__TASK GOAL__. Every line from the one containing "You are a computer-use" to the end of the data below should be copied exactly, but pictures should not.

__EXERCISE DATA__.
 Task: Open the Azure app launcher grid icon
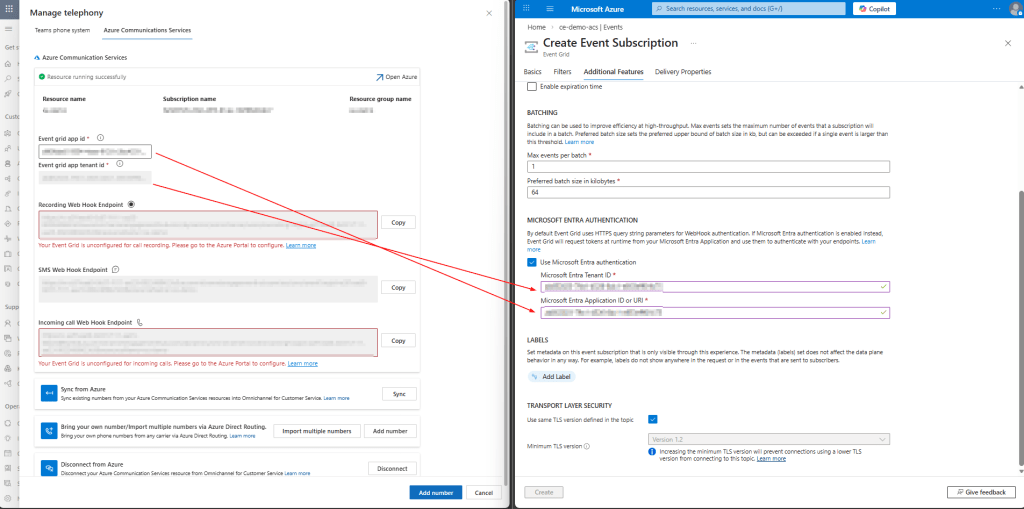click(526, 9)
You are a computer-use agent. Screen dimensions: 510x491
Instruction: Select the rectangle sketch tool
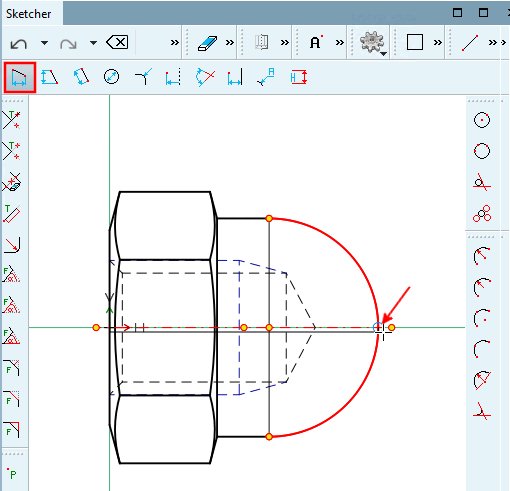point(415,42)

__EXERCISE OUTPUT__.
You are a computer-use agent. Screen dimensions: 510x491
Instruction: Select the rectangle sketch tool
point(415,42)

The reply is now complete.